* _Document passage_:

If one were looking at the economy a decade ago, Stripe COO Claire Hughes Johnson told Karen Webster, the biggest challenge businesses faced in growing was clear: access to capital. Ten years ago, the economy was in the midst of the “Great Financial Crisis,” and businesses were reeling from the credit crunch that came along for the ride.
The last 10 years have changed the playing field a lot.
When Stripe surveyed thousands of C-level executives and developers across five different countries for its Developer Coefficient report, it found that while access to capital is still a top-five concern for businesses, it’s not top of the charts anymore. The top concern now, said Johnson, is access to talent, with software engineers in the third position. And that lack of access is costly for businesses — and for the economy in general.
“About 30 percent of developer time is going to maintenance — on average, finding things like bad code,” Johnson said. “These developers aren’t developing; they are maintaining legacy systems.”
When Stripe did the back-of-the-envelope math on that misallocation of time, the company found it to be worth nearly $300 billion in potential gross domestic product (GDP) on an annual basis. Over 10 years, that totals to $3 trillion. It’s also a preventable loss, Johnson emphasized.
First, businesses need to liberate their developers from legacy systems so they can more effectively work with the engineers they have. Second, in a world where “developers are often the deciders” when it comes to technical matters for business, the worlds of talent management, sales and marketing need to rethink and rewrite how they pitch to and recruit those within the developer community.
Getting Liberated From Legacy Systems
Developers, Johnson told Webster, are precious resources because they are scarce.
“There are not enough developers in the world right now to meet the need, and they have an ability to have an outsized impact in the roles that they have,” she said.
That could be a very good thing, Johnson noted, if only for the fact that they’re saddled with system maintenance 30 percent of the time. That means whatever a business’ core function is, it isn’t developing or innovating around it. It’s just keeping the signal up, more or less.
Now, in some sense, developers have to work with what they have, Webster noted. If the infrastructure is dreadful, the developer will have to work around it. Johnson agreed that this is the way of the world, as legacy systems are breathing their last. However, she said, the reality is that they are phasing out in favor of developer-focused alternatives like Stripe because, at some point, legacy systems are costing too much of a precious resource.
“To me,” Johnson said, “the [trend] is pointing away from legacy systems on premises (systems that were brittle and hard to develop), and pointing [toward] more composable systems and API-driven models that are more agile and much easier for existing developers [in-house] to work with.”
That transition, she noted, is becoming much more inevitable, as commerce is increasingly mobile and multichannel — since, at the end of the day and in most cases, legacy platforms can’t scale or offer solutions, and they don’t grow. That frees developers from the caretaker roll and uses their time more efficiently.

(Entries excerpted from a collection)
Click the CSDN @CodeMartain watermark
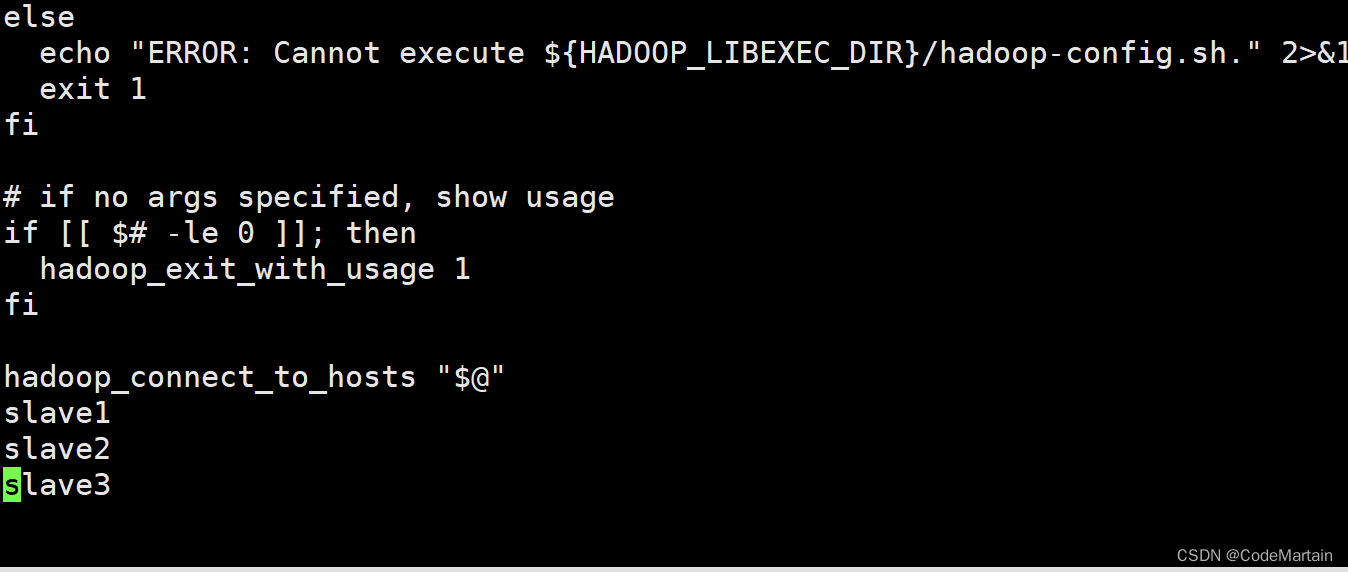The image size is (1348, 572). click(x=1255, y=555)
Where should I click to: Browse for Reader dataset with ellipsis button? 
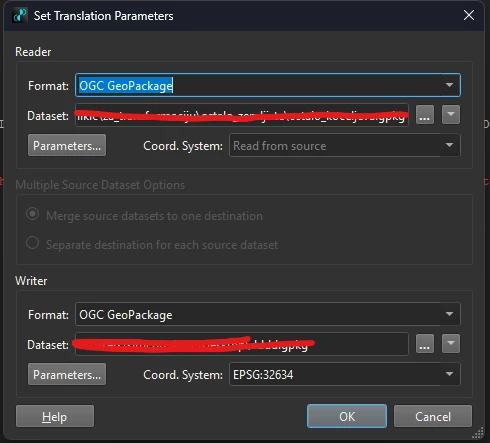click(x=425, y=115)
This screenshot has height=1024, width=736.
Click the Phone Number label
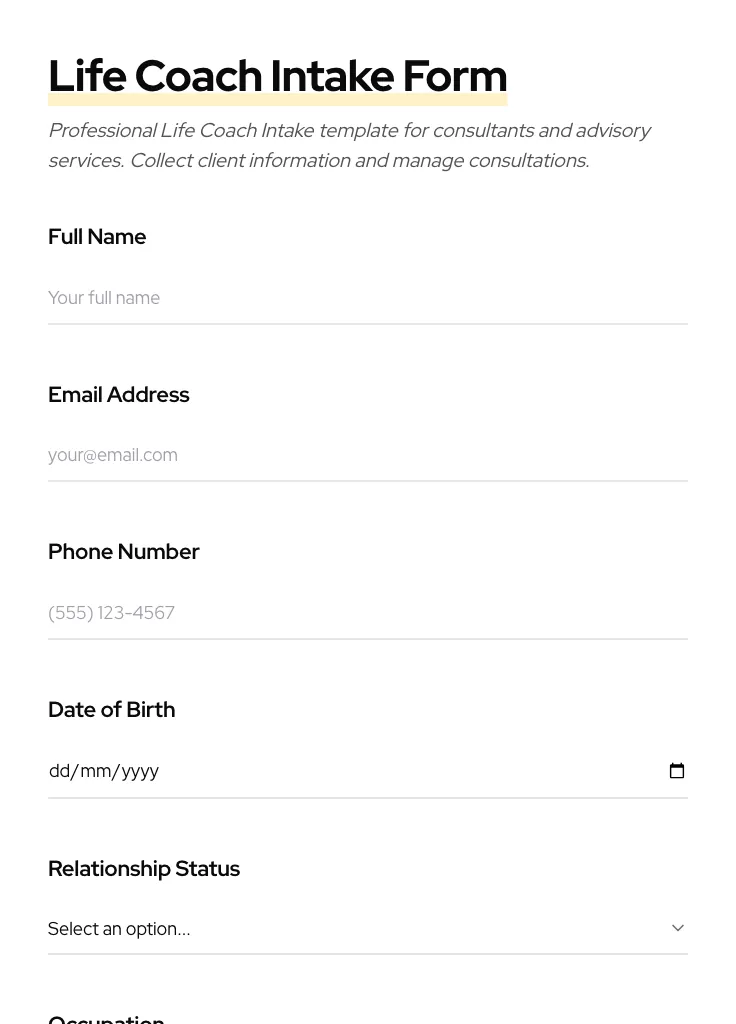click(123, 552)
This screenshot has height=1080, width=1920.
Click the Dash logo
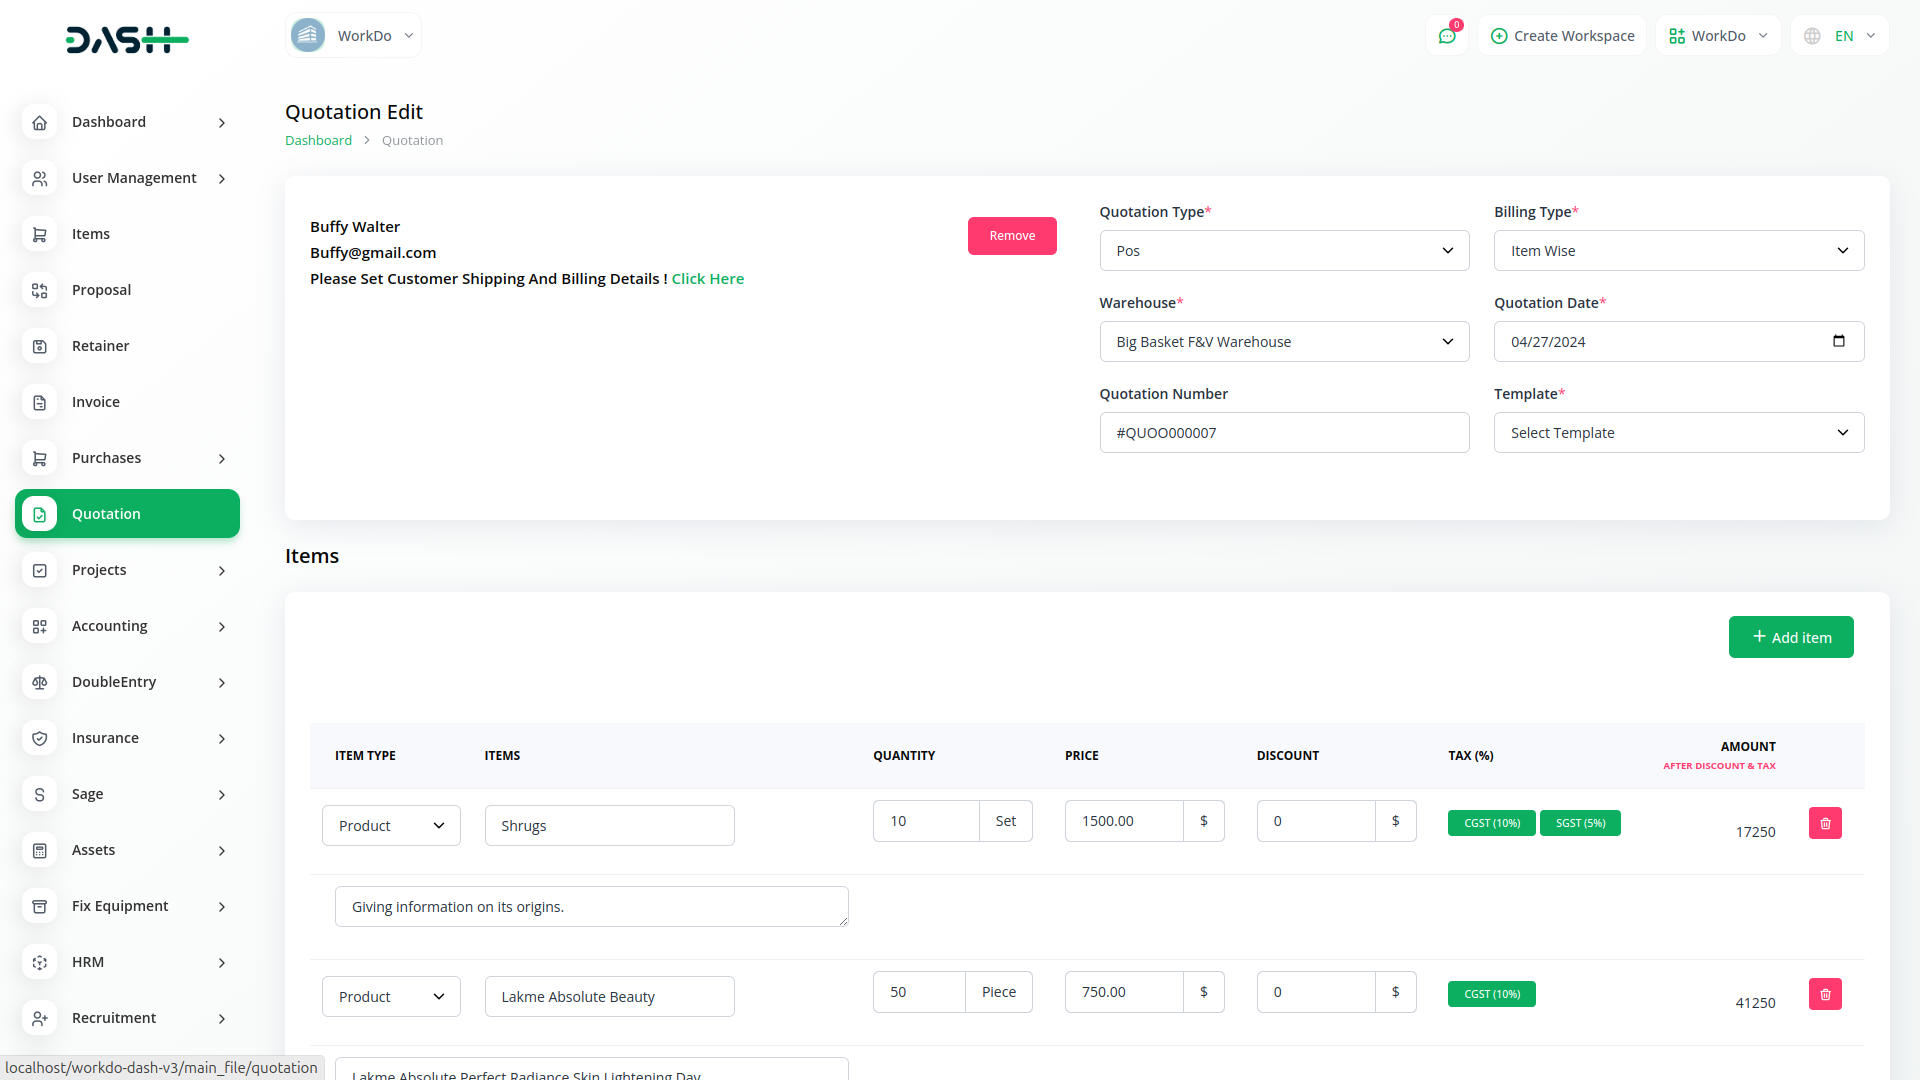tap(127, 40)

* _Exercise task 1_:
Answer these questions from the article on developer time:
(a) What share of developer time does Johnson say goes to maintenance?
(b) Across how many countries did Stripe survey executives and developers for its Developer Coefficient report?
(c) What annual amount of potential GDP did Stripe find that misallocated time to be worth?
* _Exercise task 2_:
Extract everything from "If one were" down to "field a lot." in the article on developer time, word for word.
* _Exercise task 3_:
Which areas of business does the article on developer time say need to rethink and rewrite how they pitch to and recruit developers? List them all.
Work solely from the article on developer time.

* _Task output 1_:
(a) About 30 percent.
(b) Five.
(c) Nearly $300 billion.

* _Task output 2_:
If one were looking at the economy a decade ago, Stripe COO Claire Hughes Johnson told Karen Webster, the biggest challenge businesses faced in growing was clear: access to capital. Ten years ago, the economy was in the midst of the “Great Financial Crisis,” and businesses were reeling from the credit crunch that came along for the ride.
The last 10 years have changed the playing field a lot.

* _Task output 3_:
Talent management
Sales
Marketing